Excerpt to read Start Marker

Single by the Emotions

from the album Rejoice
- B-side: "Love's What's Happenin'"
- Released: 1977
- Genre: Pop, R&B
- Length: 3:33
- Label: Columbia
- Songwriter: Skip Scarborough
- Producer: Maurice White

The Emotions singles chronology
| "Best of My Love" (1977) | "Don't Ask My Neighbors" (1977) | "Shouting Out Love" (1977) |

= Don't Ask My Neighbors =

1977 song by The Emotions

"Don't Ask My Neighbors" is a song recorded by R&B group the Emotions for their album Rejoice, released as a single in 1977 by Columbia Records. The single reached No. 7 on the Billboard Hot Soul Singles chart.

==Overview==
"Don't Ask My Neighbors" was composed by Skip Scarborough and produced by EWF bandleader Maurice White.

The single's B-side was "Love's What's Happenin'". Both songs came from the Emotions' 1977 album Rejoice.

==Critical reception==
Craig Lytle of AllMusic stated that "'Don't Ask My Neighbor[s]' came on a mellower note" when compared to the album's "spirited" first single "Best of My Love".

==In other media==
"Don't Ask My Neighbors" was featured in "#LuvIzLuv (SEXUALITY IS FLUID)", a 2017 season one episode of the series She's Gotta Have It.

==Charts==

| Chart (1977–1978) | Peak position |
|---|---|
| US Billboard Hot 100 | 44 |
| US Hot Soul Singles (Billboard) | 7 |

==Notable covers==
- American female group Jade recorded a version for their debut album Jade to the Max (1992).
- American actresses Tisha Campbell and Tichina Arnold recorded a version together and released it as a single for the soundtrack Sprung (1997).
- American female group Brownstone recorded a version for the soundtrack New York Undercover: A Night At Natalie's (1998).

Excerpt to read End Marker
Provided records Start Marker

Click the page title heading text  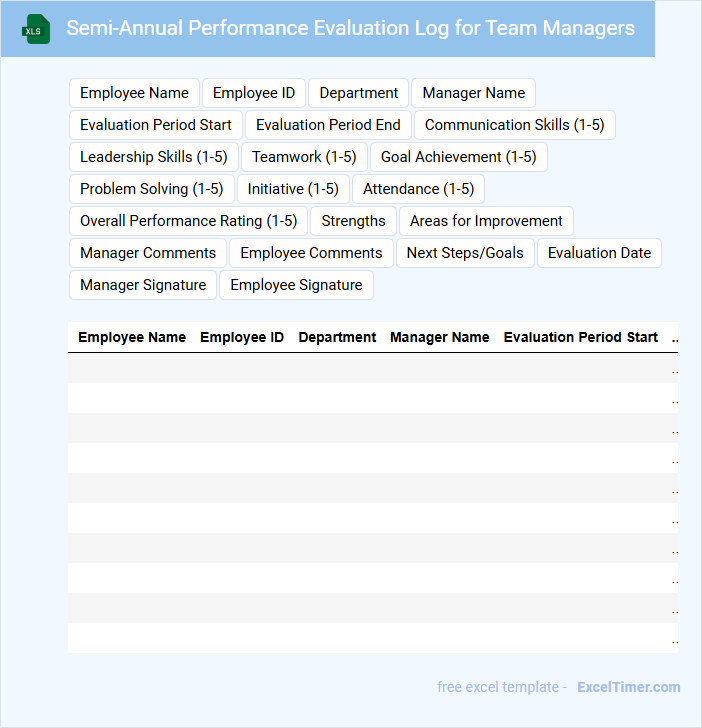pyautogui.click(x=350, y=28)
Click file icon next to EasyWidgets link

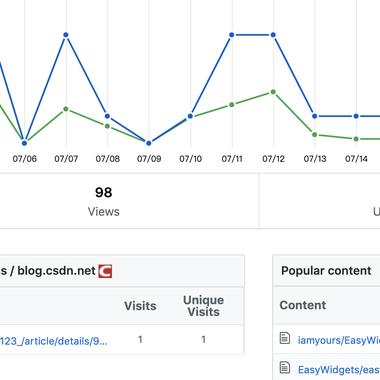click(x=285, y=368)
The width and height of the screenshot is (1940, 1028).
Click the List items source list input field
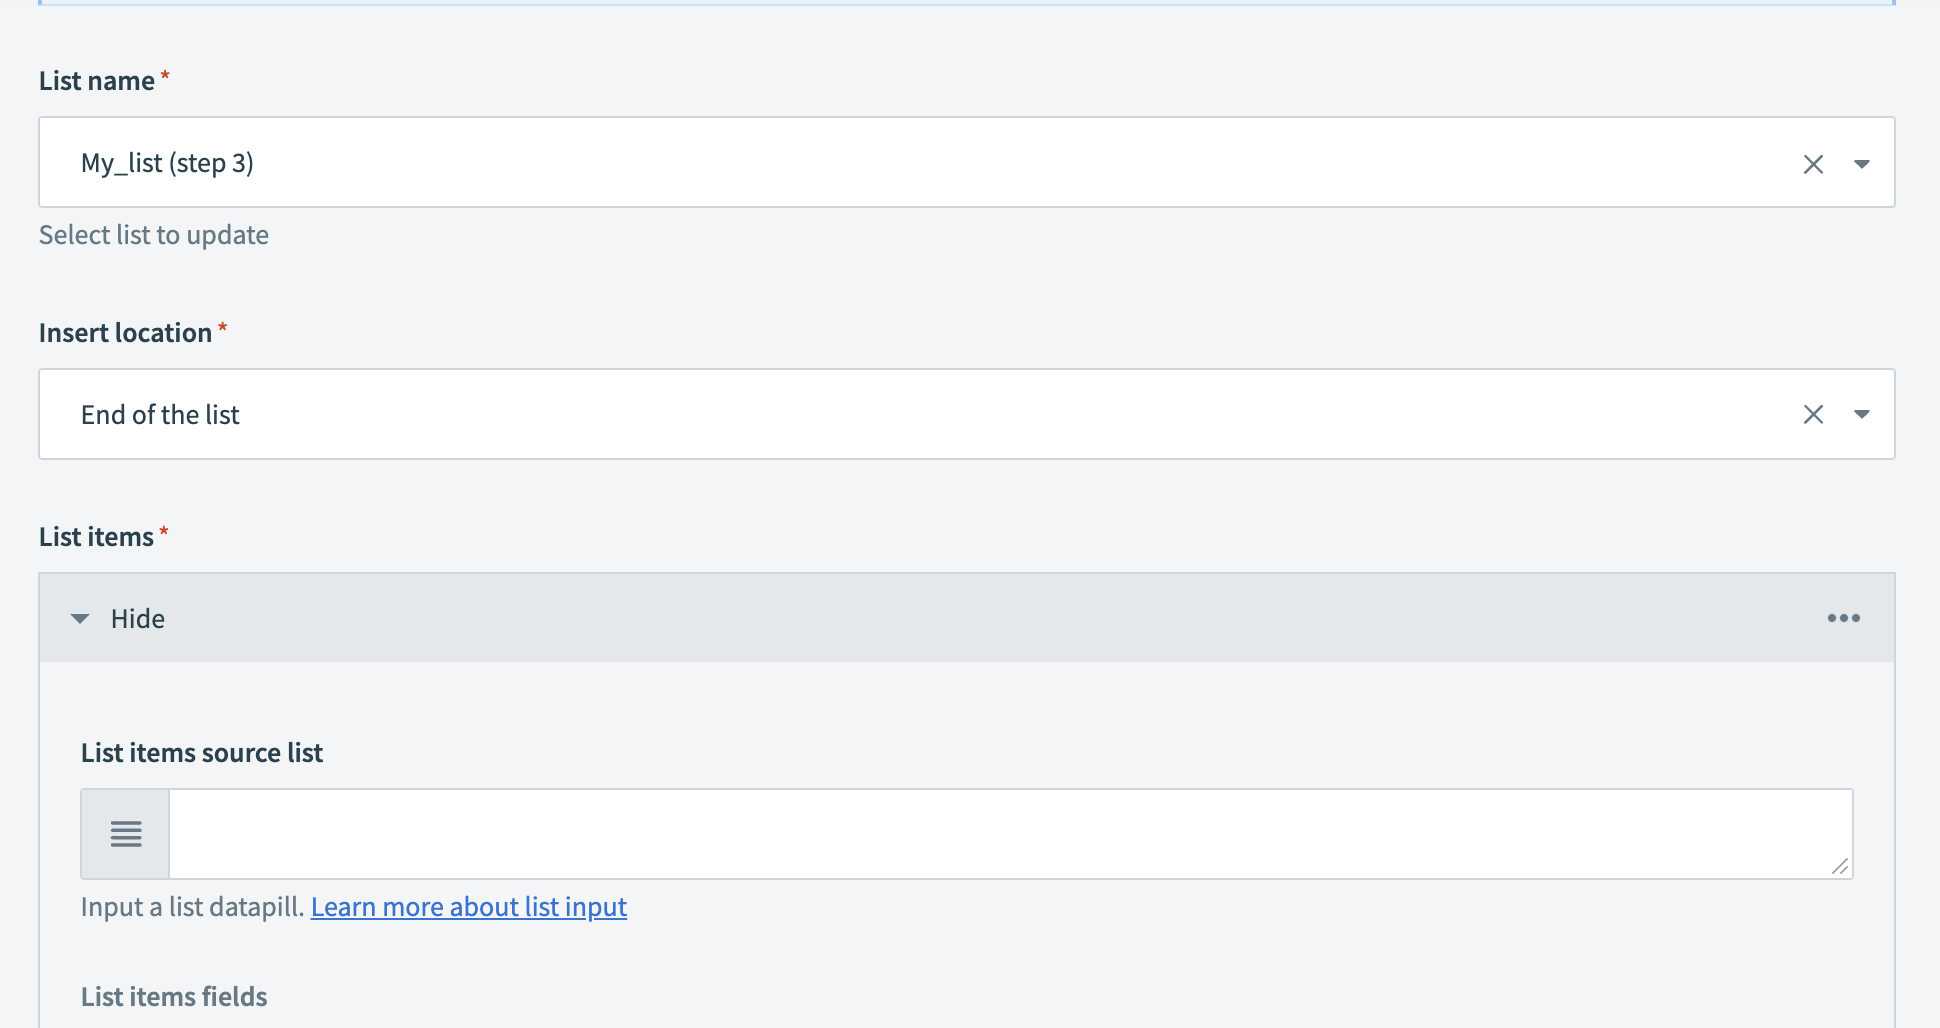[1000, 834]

Provided records End Marker

Questions on the material:
1. In the article about the song "Don't Ask My Neighbors," rewrite the paragraph that begins "\"Don't Ask My Neighbors\" is a song recorded" as a shorter version that keeps its main facts.
2. In the article about the song "Don't Ask My Neighbors," what is the song's peak position on the US Billboard Hot 100?

Answers given:
1. The Emotions recorded "Don't Ask My Neighbors" for their album Rejoice. Columbia Records released it as a single in 1977, and it peaked at No. 7 on the Billboard Hot Soul Singles chart.

2. It peaked at No. 44.